# Teks Kutipan
"""

Sampah bisa jadi masalah pelik jika tak diolah dengan baik dan tepat. Seperti dialami desa-desa di Kecamatan Sembalun, Lombok, Nusa Tenggara Barat.
Sebagai salah satu destinasi wisata unggulan di Tanah Air, jumlah wisatawan yang mendatangi Lombok meningkat, tetapi sayang peningkatan tersebut dibarengi pula dengan sampah yang semakin menumpuk.
Pada 2016, Gunung Rinjani didaki lebih dari 90 ribu orang, jumlah ini jauh melebihi populasi penduduk Kecamatan Sembalun yang hanya 19 ribu orang. Ini menimbulkan masalah, karena sampah yang dihasilkan dari kegiatan pendakian mencapai 13 ton dan tidak dikelola dengan baik.
Tidak hanya sampah dari pendakian, kondisi di Kecamatan Sembalun diperparah dengan tidak adanya tempat pembuangan sampah sementara sehingga sampah rumah tangga dan sampah pertanian sering kali dibuang di sungai dan hutan atau dibakar.
“Pernah selama sebulan, murid-murid kami tidak bisa datang ke rumah belajar karena jembatan yang menghubungkan desa mereka dengan Rumah Belajar Sangkabira berada terputus dikarenakan hantaman dari air sungai begitu besar akibat debit air sungai yang meninggi,” kenang Siti Maryam Rodja, pendiri Baraka Nusantara dan Rumah Belajar Sangkabira.
Hal tersebut menjadi salah satu alasan penting yang membuat Maryam dan teman-teman di Baraka Nusantara melakukan gerakan nyata untuk mengelola sampah yang ada di Sembalun. Baraka Nusantara merupakan gerakan kolaborasi pemuda Indonesia dan Australia. Gerakan pertama Baraka adalah menghidupkan dan memajukan kembali kopi sembalun yang kemudian mereka beri nama Kopi Pahlawan.
Budidaya jamur
Dari situ, sejak 2017, mereka menginisiasi program pengelolaan sampah di wilayah kaki Gunung Rinjani lewat program bernama Sangkabira Waste Management. Program tersebut fokus pada dua kegiatan, yakni daur ulang sampah plastik dan pengolahan sampah pertanian menjadi media tanam untuk budi daya jamur.
”Kami memilih jamur tiram karena ternyata jamur ini bisa tumbuh dengan baik karena cocok dengan iklim yang sejuk di sini. Selain itu, belum ada yang membudidayakan jamur tiram menjadi sebuah peluang besar untuk menyadarkan dan menghidupkan minat masyarakat untuk mengelola sampah yang salah satu hasilnya dapat menjadi media tanam untuk budi daya jamur,” terang Maryam.

"""

# Materi Sumber

"""

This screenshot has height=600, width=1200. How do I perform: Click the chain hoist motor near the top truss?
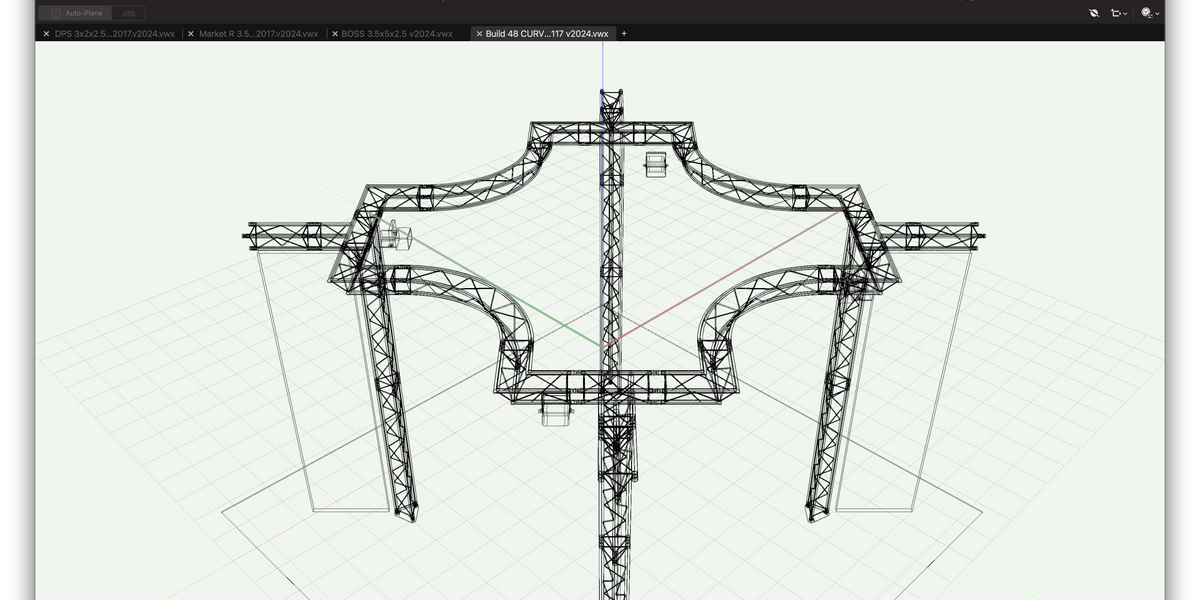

"""

# Soal untuk Dikerjakan
**A.** Tuliskan kembali tanpa perubahan bagian teks tentang sampah di Sembalun, mulai dari "Hal tersebut menjadi" sampai dengan "nama Kopi Pahlawan.".
**B.** Menurut teks tentang sampah di Sembalun, berapa banyak orang yang mendaki Gunung Rinjani pada 2016?

# Jawaban Tiap Soal
**A.**
Hal tersebut menjadi salah satu alasan penting yang membuat Maryam dan teman-teman di Baraka Nusantara melakukan gerakan nyata untuk mengelola sampah yang ada di Sembalun. Baraka Nusantara merupakan gerakan kolaborasi pemuda Indonesia dan Australia. Gerakan pertama Baraka adalah menghidupkan dan memajukan kembali kopi sembalun yang kemudian mereka beri nama Kopi Pahlawan.

**B.** Lebih dari 90 ribu orang.